Abdouf no hizo ningún comentario. Sus pensamientos parecían cristalizar, tan penetrantes como las espinas de alerce que se mezclaban con la lluvia.
Niémans prosiguió:
– He integrado estos elementos y poco a poco he reconstruido el rompecabezas. He comprendido que en este instante caminaba, precisamente, sobre la pista del asesino, que la anécdota de las fichas reencontradas que había sido objeto de artículos en los periódicos regionales había prendido fuego en su cerebro. Como yo, debió de comparar los dos grupos de documentos. Seguramente ya abrigaba una duda sobre los orígenes de los «campeones» de Guernon. Seguramente, él mismo es unos de esos campeones. Una de las criaturas de los chiflados.
»Entonces adivinó el principio de la conspiración. Siguió el hilo del ladrón de fichas, Rémy Caillois, y descubrió los vínculos secretos existentes entre él, Sertys y Chernecé… En mi opinión, este último era un eslabón añadido, un médico chalado que, mientras cuidaba a niños ciegos, había descubierto la verdad y preferido unirse a los manipuladores en lugar de denunciarlos. En suma, nuestro asesino los ha localizado y optado por sacrificarlos. Torturó a la primera víctima, Rémy Caillois, y conoció toda la historia. Después se ha contentado con mutilar y matar a los otros dos cómplices.
Karim se enderezó. Todo el torso le trepidaba dentro de la chaqueta de cuero.
– ¿Simplemente porque cambiaron los bebés?, ¿y favorecieron unos matrimonios?

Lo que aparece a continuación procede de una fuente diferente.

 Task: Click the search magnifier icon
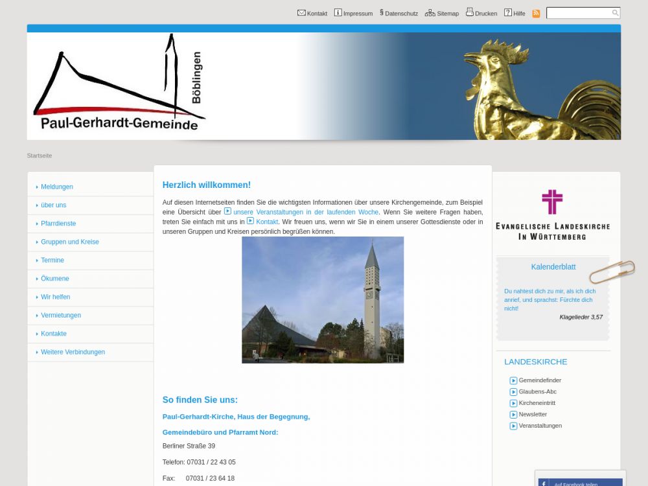pos(615,13)
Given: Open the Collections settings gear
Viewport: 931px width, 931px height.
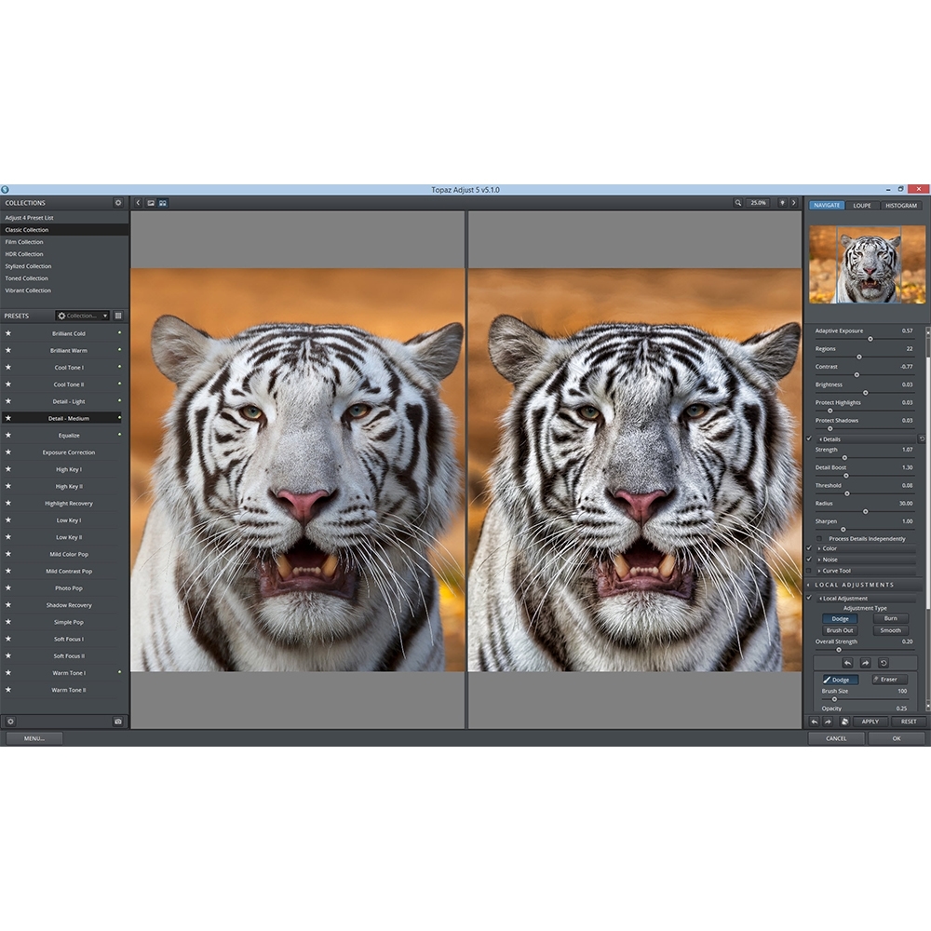Looking at the screenshot, I should tap(118, 203).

– Hay un último hecho que ignoras: los montañeses de los pueblos circundantes registran una gran mortalidad entre sus recién nacidos. Un fenómeno inexplicable, tanto más cuanto que se trata de familias de buena salud. Ahora adivino la razón de esta mortalidad. Los Sertys no sólo intercambiaban los bebés, sino que asfixiaban a los recién nacidos que hacían pasar por hijos de los montañeses, en realidad hijos de intelectuales de menos envergadura. De esta manera se aseguraban de que las parejas de las alturas, privadas de progenitura, engendrarían nuevos bebés y les procurarían más sangre nueva para inyectar en el valle, entre las filas de los intelectuales. Esos hombres eran fanáticos, Karim. Enfermos, homicidas, de padres a hijos, dispuestos a todo para dar origen a su raza superior.